Does the "pure sinewave" happen at only the time you short circuit one of those coils?
Or is it a pure sinewave only when there is no shorting going on?
Or does it make pure sinewave with either short or no shorting going on,
or did you mean that you really didnt short anythign at all, it makes a pure sinewave, but if you were to short somewhere, or put load on it, that part of circuit between AC leg and center point is where it would go...

also where did you put the scope leads to see this pure sinewave happen?
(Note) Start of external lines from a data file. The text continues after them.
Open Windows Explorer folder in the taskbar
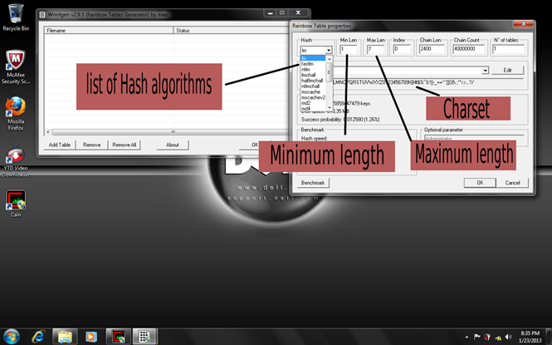 click(x=64, y=336)
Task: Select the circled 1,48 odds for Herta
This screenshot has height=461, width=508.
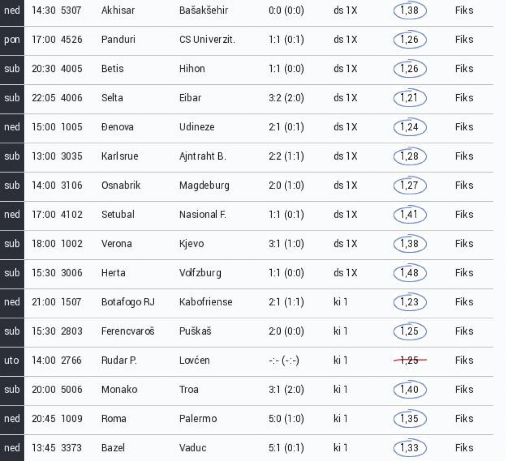Action: coord(410,273)
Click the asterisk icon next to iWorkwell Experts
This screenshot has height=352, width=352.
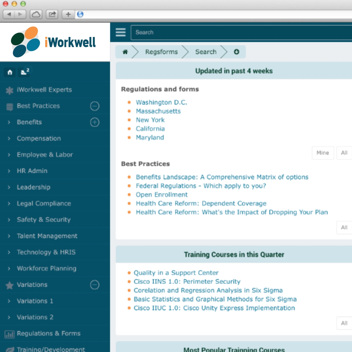(x=9, y=89)
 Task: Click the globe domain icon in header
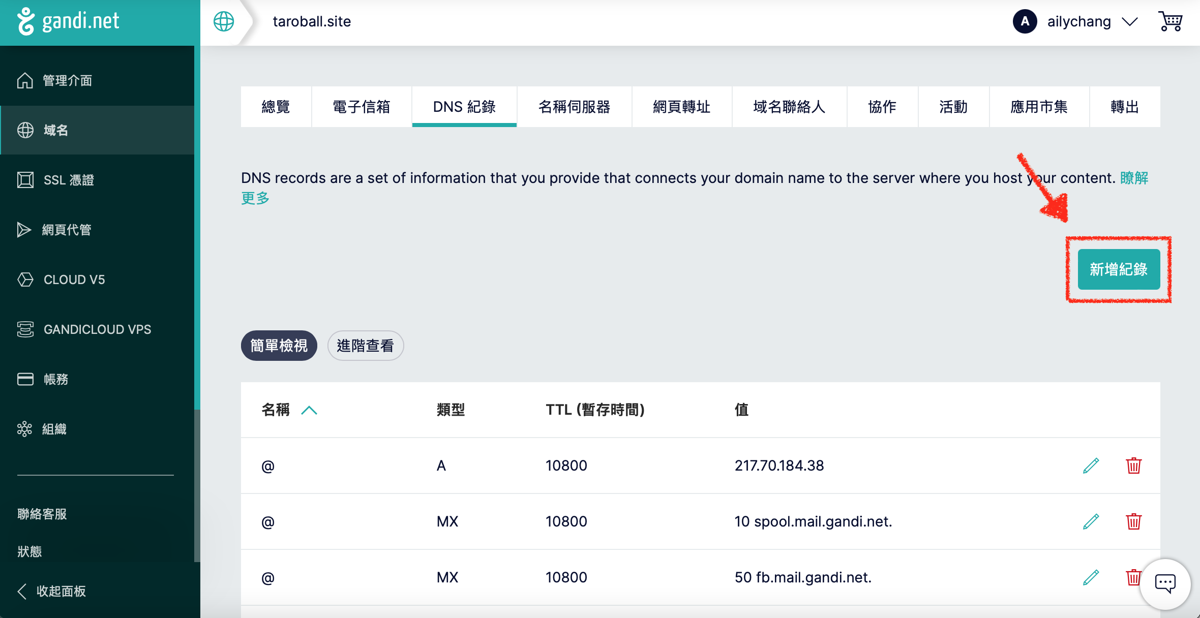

My plans for this are to do a swtiched-short both at pos and neg peaks of this pure sinewave.

thanks

Hi kone, thought you had peak shorting in mind. ;-) I measured current. See the sketch below. The connection might have been to the other AC leg, don't remember for sure.
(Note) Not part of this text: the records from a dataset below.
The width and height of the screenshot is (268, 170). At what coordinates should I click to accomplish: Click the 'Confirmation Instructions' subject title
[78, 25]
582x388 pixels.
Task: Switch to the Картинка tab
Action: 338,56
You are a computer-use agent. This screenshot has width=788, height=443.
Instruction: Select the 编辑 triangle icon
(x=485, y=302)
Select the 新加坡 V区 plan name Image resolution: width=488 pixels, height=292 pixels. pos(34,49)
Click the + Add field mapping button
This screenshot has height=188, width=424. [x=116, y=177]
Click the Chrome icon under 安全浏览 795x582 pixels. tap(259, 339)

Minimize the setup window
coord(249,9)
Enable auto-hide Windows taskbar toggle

Another thing about this: I reread the documents where all the info was collected when Romero disappeared.
Here is what is interesting. Somone was recalling that it was the goal to activate the generator coils at TDC and made a good observation. He noticed that there were just two hall sensors. He asked the following (good) question:

"Quote from: void109 on Today at 06:56:56 PM
Which of those two statements are incorrect? Or both? With a 9/8 ratio of magnets to coils, and
only two hall sensors to set trigger points, I don't see how it is possible for each of the coils to
activate at the same relative position to the nearest approaching magnet. [...]
Wouldn't it be the case that each coil would need its own hall sensor?"


Here is was Romero answered:

"The 2 driving coils are running independently, not activating at the same time, that is what I need, to
have the second coil activating when the other one is completely off."
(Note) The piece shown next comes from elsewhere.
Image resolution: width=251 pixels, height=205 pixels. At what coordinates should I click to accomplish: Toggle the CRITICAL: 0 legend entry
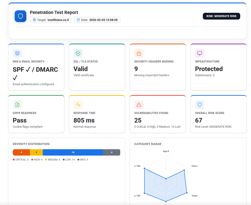(20, 159)
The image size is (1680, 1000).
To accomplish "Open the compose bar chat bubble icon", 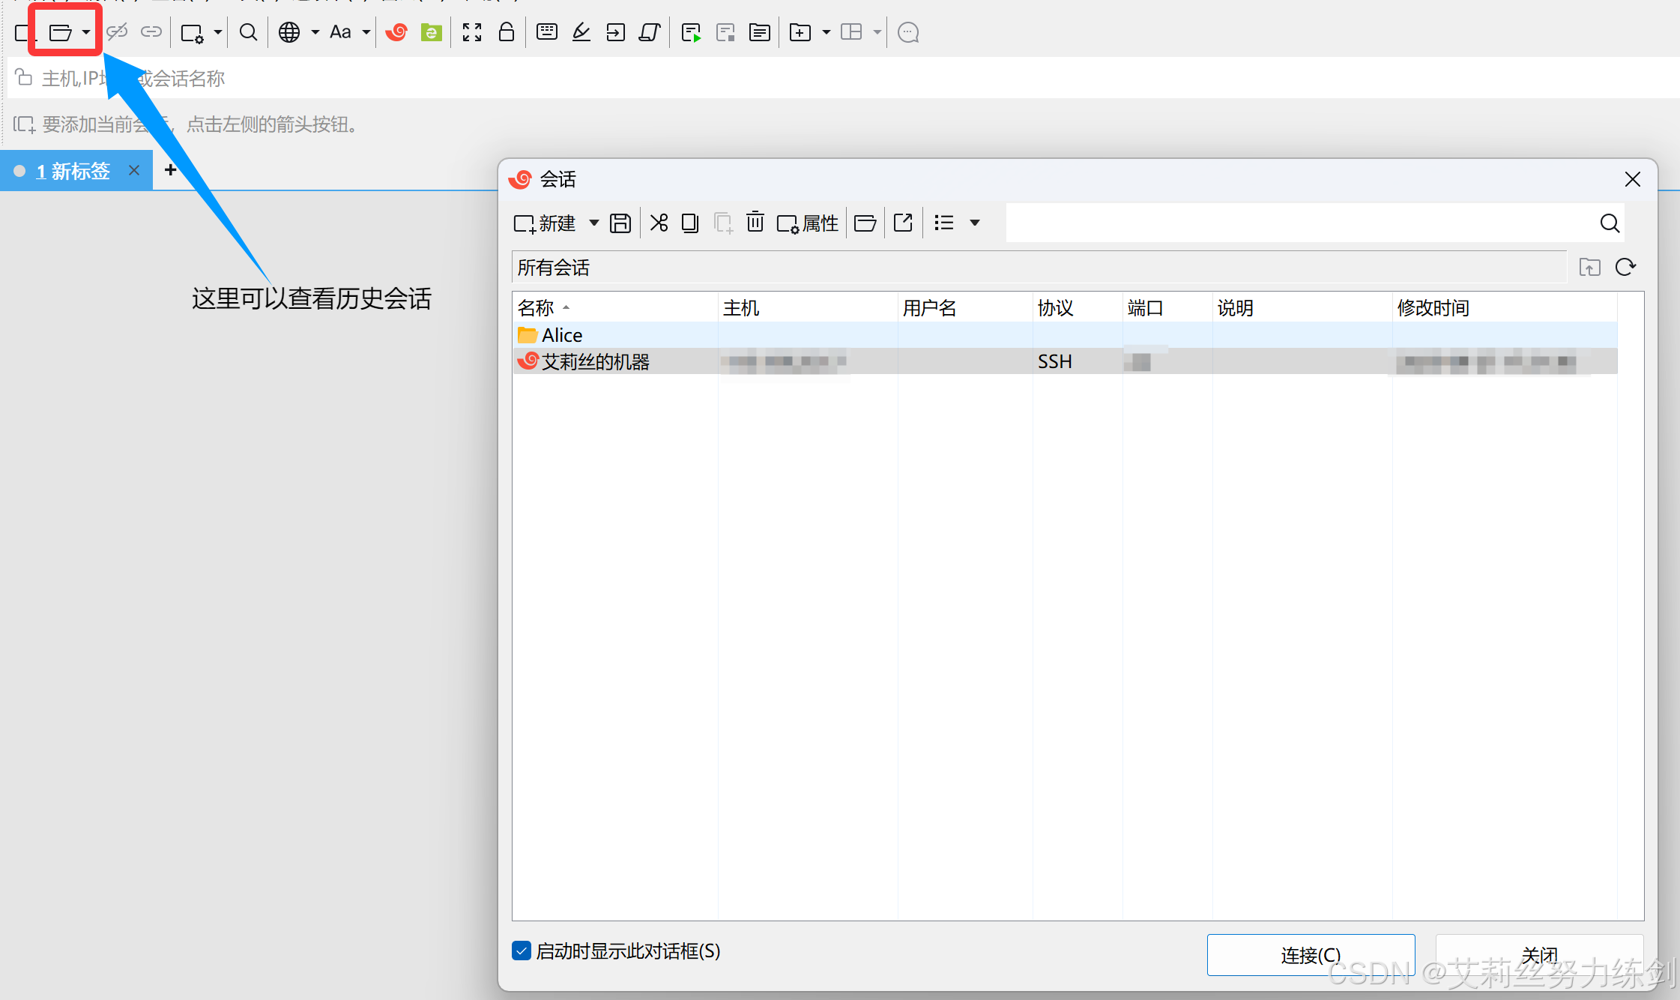I will (x=908, y=32).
NOW, when comparing this statement to the actual build (see image below) you will notice that the halls are mounted exactly at the opposite sides to each other. Rotor magnets are symmetrically mounted, this means the halls are firing simultaneously and his statement is not correct. Maybe he thought he would need independently activating the coils for something else. At this stage of development I consider this is key information. What would he need two independent pulses for? Remember this is in the context of TDC coil-shorting. Romero said he found another way of shorting the coils. If you take another look at the top driver circuit you will notice that there is a connection from ground to the FWBR of it's neighbouring coilpair. Question: Is it possible he is using the driver hall sensor in such a way that he can use it for generator shorting as well? Maybe forwarding the BEMF to another coilpair like this? Wonder why the cable goes to the coilpair next to the driving circuits coilpair, TDC at this point would be the coilpair below. Or is he simply grounding the DC side?

xenomorphlabs

I thought that's what he had the tiny magnets pointing outward away from the axle and glued into the rotor thickness for in the beginning to use them for coil-shorting, but for some reason abandoned.
Not 100% sure, but i think also Romero mentioned that he did not use coil-shorting at all in this device...
Nonetheless is coil-shorting a very viable approach.

chalamadad

Quote from: xenomorphlabs on August 01, 2011, 04:37:19 PM
I thought that's what he had the tiny magnets pointing outward away from the axle and glued into the rotor thickness for in the beginning to use them for coil-shorting, but for some reason abandoned.

Raises another question. Why mounting them in line with the big rotor magnets if - at that time - he thought he would need distinct pulses?

Edit: Okay, this question is bullshit. You can of course choose different reference positions with this setup.